Now that the irq work subsystem can queue remote callbacks, it's
a perfect fit to safely queue IPIs when interrupts are disabled
without worrying about concurrent callers.

Lets use it for the full dynticks kick to notify a CPU that it's
exiting single task mode.

This unbloats a bit the scheduler IPI that the nohz code was abusing
for its cool "callable anywhere/anytime" properties.

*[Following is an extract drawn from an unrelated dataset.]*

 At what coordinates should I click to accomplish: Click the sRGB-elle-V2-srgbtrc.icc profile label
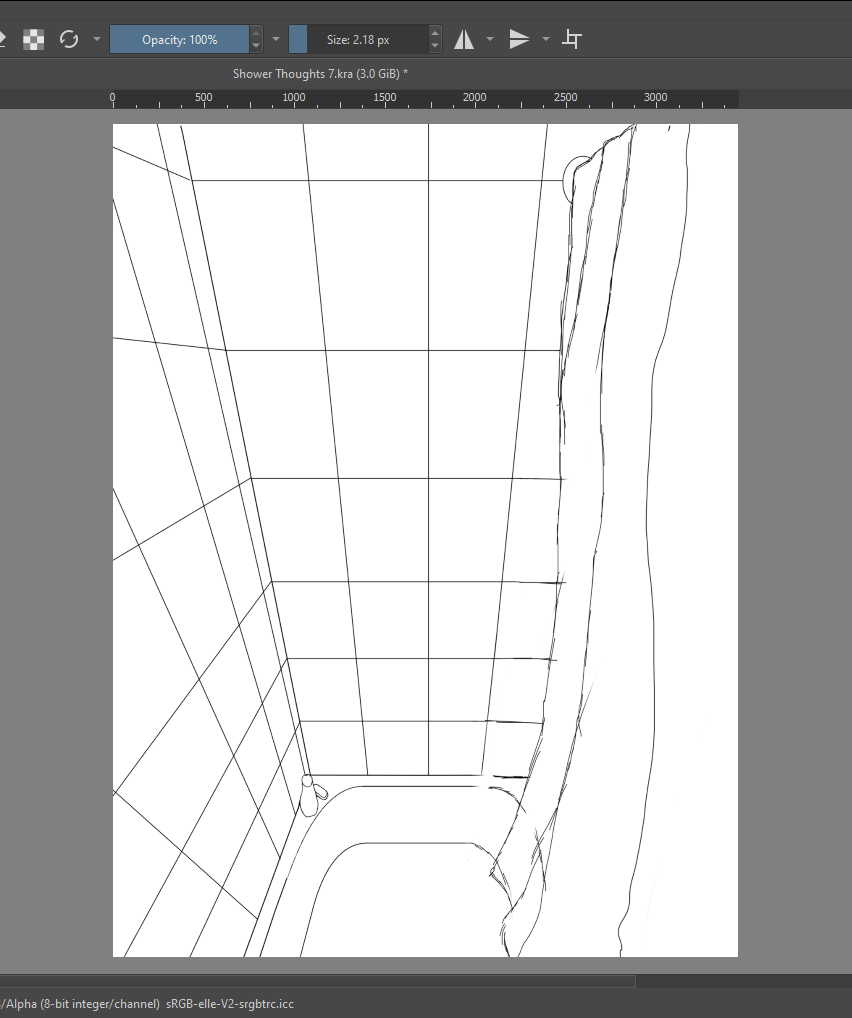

Cc: Andrew Morton <akpm@linux-foundation.org>
Cc: Ingo Molnar <mingo@kernel.org>
Cc: Kevin Hilman <khilman@linaro.org>
Cc: Paul E. McKenney <paulmck@linux.vnet.ibm.com>
Cc: Peter Zijlstra <peterz@infradead.org>
Cc: Thomas Gleixner <tglx@linutronix.de>
Cc: Viresh Kumar <viresh.kumar@linaro.org>
Signed-off-by: Frederic Weisbecker <fweisbec@gmail.com>
---
 include/linux/tick.h     |  9 ++++++++-
 kernel/sched/core.c      |  5 +----
 kernel/sched/sched.h     |  2 +-
 kernel/time/Kconfig      |  2 ++
 kernel/time/tick-sched.c | 10 ++++++----
 5 files changed, 18 insertions(+), 10 deletions(-)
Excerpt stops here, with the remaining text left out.